9Router Key Insights
What is 9Router?

9Router is a free, open-source local AI proxy and token optimisation gateway built for developers who use AI coding tools like Claude Code, Cursor, Codex, Cline, and GitHub Copilot. It sits between your CLI tools and over 40 upstream LLM providers, exposing a single OpenAI-compatible endpoint at localhost:20128/v1. Its core function is to eliminate coding downtime caused by quota exhaustion or rate limits through a 3-tier automatic fallback system that cascades from premium subscriptions to budget API tiers to genuinely free providers.
On top of routing, its built-in RTK Token Saver compresses tool outputs such as git diff and log dumps before they reach the LLM, cutting input token costs by 20 to 40 percent on every single request.
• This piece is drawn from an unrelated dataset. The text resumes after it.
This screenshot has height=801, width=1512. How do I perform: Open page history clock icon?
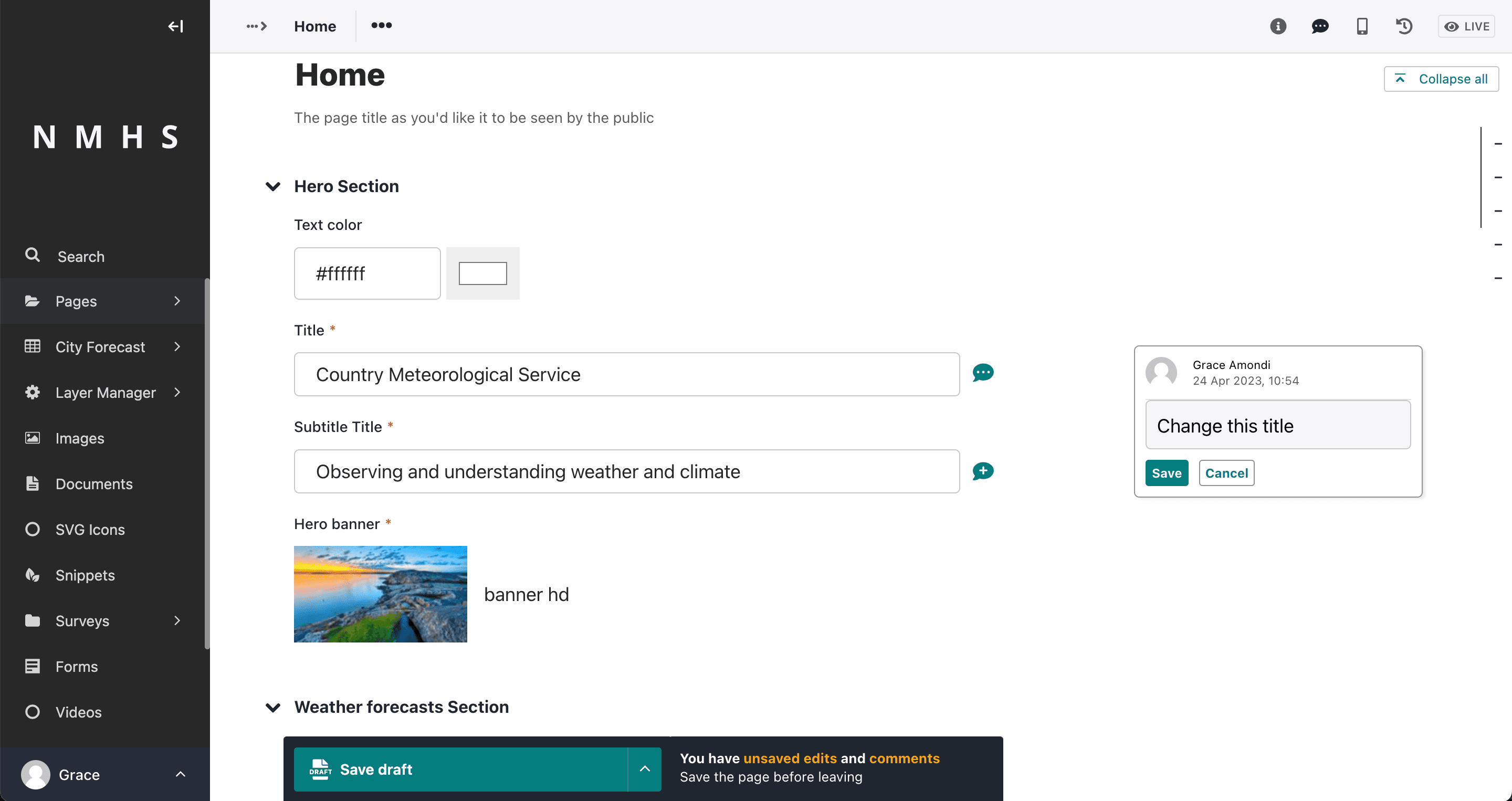(1404, 26)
For teams and solo developers tired of mid-session interruptions and runaway API bills, 9Router is the infrastructure layer that keeps the code flowing at near-zero cost.
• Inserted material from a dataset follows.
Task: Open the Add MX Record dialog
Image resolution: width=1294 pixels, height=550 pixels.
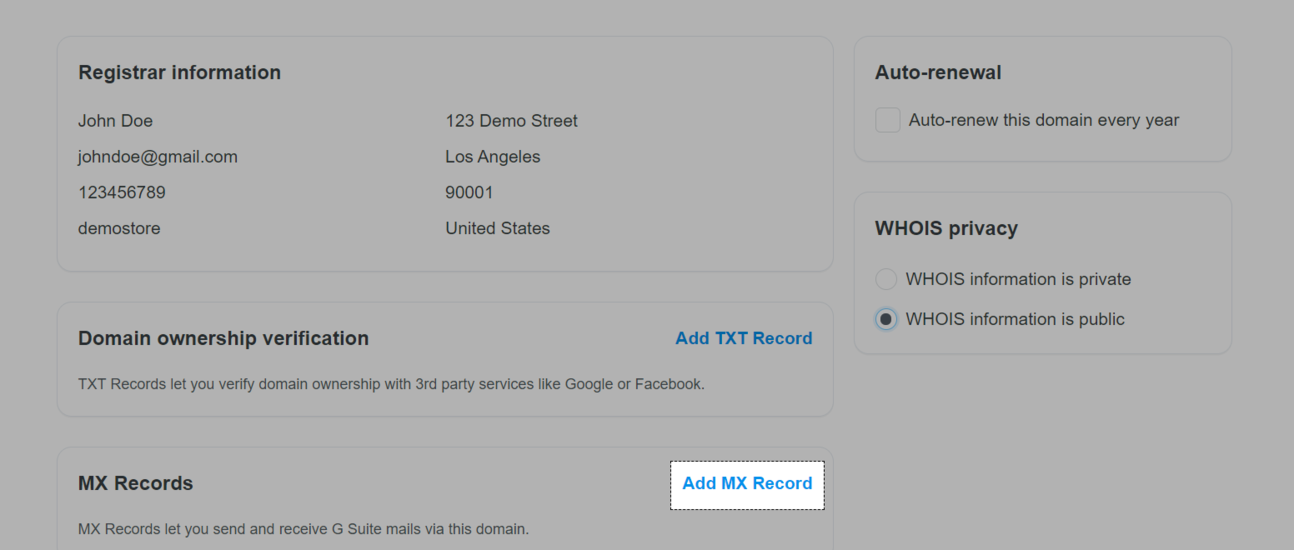Action: 747,484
9Router's RTK (Rust Token Kompressor, ported to JavaScript) intercepts every tool_result in your prompt before it is dispatched to the LLM. It peeks at the first kilobyte of data, identifies the content type (git diff, log dump, file tree, grep output), and applies targeted lossless filters. The result is 20 to 40 percent fewer input tokens per request with absolutely no loss of context. If a filter fails or makes output larger, RTK silently discards it so your request is never broken.
The fallback engine is the beating heart of 9Router. You configure a “Combo” that chains up to five model tiers: your active subscription (e.g. Claude Code Pro at $20 per month), a cheap backup (e.g. GLM at $0.60 per million tokens), and a free unlimited provider (e.g. Kiro AI). The instant a rate-limit or quota-exhausted error is detected, 9Router catches it silently and re-routes the exact same request to the next tier. Your coding tool never sees the switch.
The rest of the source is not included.